The CUDA docs are pretty clear that you can’t use both the Driver and Runtime APIs in a single application. I would like to use the Driver API, but I also need CUBLAS/CUFFT.

Question: can CUBLAS/CUFFT be used with the Driver API?

I can’t find any concrete NVIDIA documentation on this, but there is anecdotal evidence that this can and can’t be done:

  • The PyCUDA package uses the Driver API and claims to not have CUBLAS/CUFT because there are problems.

  • From looking at the CUBLAS code, it looks like the init of CUBLAS uses the Runtime API.

  • Some posts on the forums imply that people (at least sort of) have this working.

Further questions:

Is the CUBLAS/CUFFT + Driver API usage officially supported?

Is it known to work at least partially even if not officially supported?

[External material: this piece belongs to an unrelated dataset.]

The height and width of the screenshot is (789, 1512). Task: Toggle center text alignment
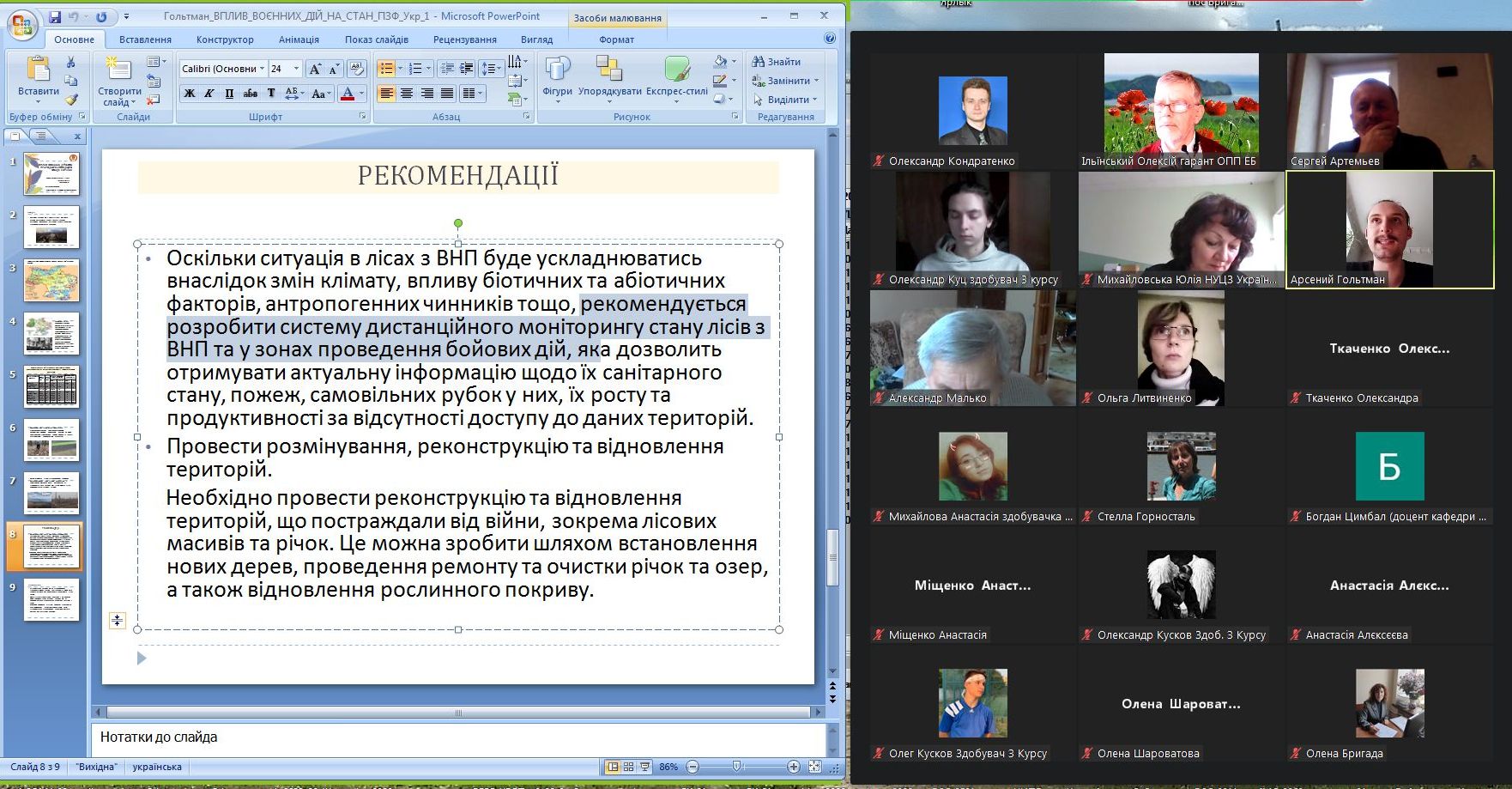407,94
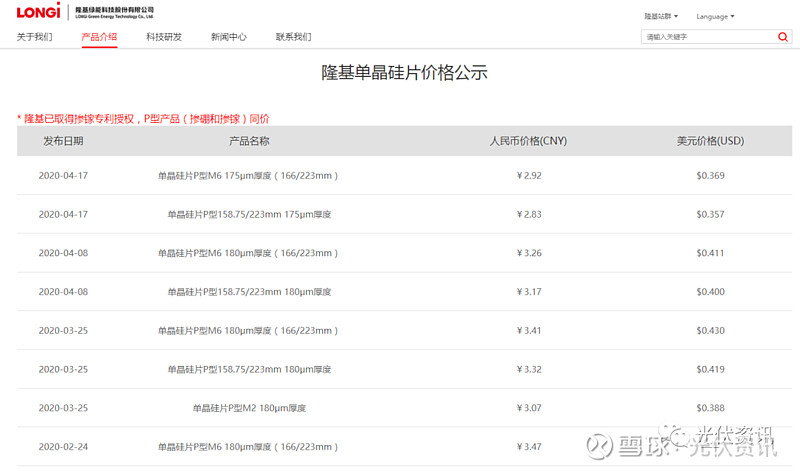800x471 pixels.
Task: Focus the keyword search input field
Action: pos(709,37)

Is there any reason that I couldn’t adapt (at the source code level) CUBLAS/CUFFT to the Driver API? How strongly linked to the Runtime API is CUBLAS/CUFFT?



Hallo Brian
I think the CUBLAS/CUFFT library builds on the Runtime API, so I don’t think you can use this with the driver API



For type interchangability, the design of CUFFT looks like following that of runtime API.
The memcopy routine in driver API use void** type, and it is reflected to CUFFT ExecX2X() prototype.

Though the deviceptr value in driver API can be casted from CUFFT, it’s not the close binding between
2 libraries.

I’m also struggle with using the series of calls :

But I got the cufft internal error:
cufft: ERROR: /root/cuda-stuff/sw/rel/gpgpu/toolkit/r2.0/cufft/src/, line 1038
cufft: ERROR: /root/cuda-stuff/sw/rel/gpgpu/toolkit/r2.0/cufft/src/, line 119
and they return CUFFT_EXEC_FAILED.

Currently, I’m calling them from other library, this cause it to take time to kick in more detail.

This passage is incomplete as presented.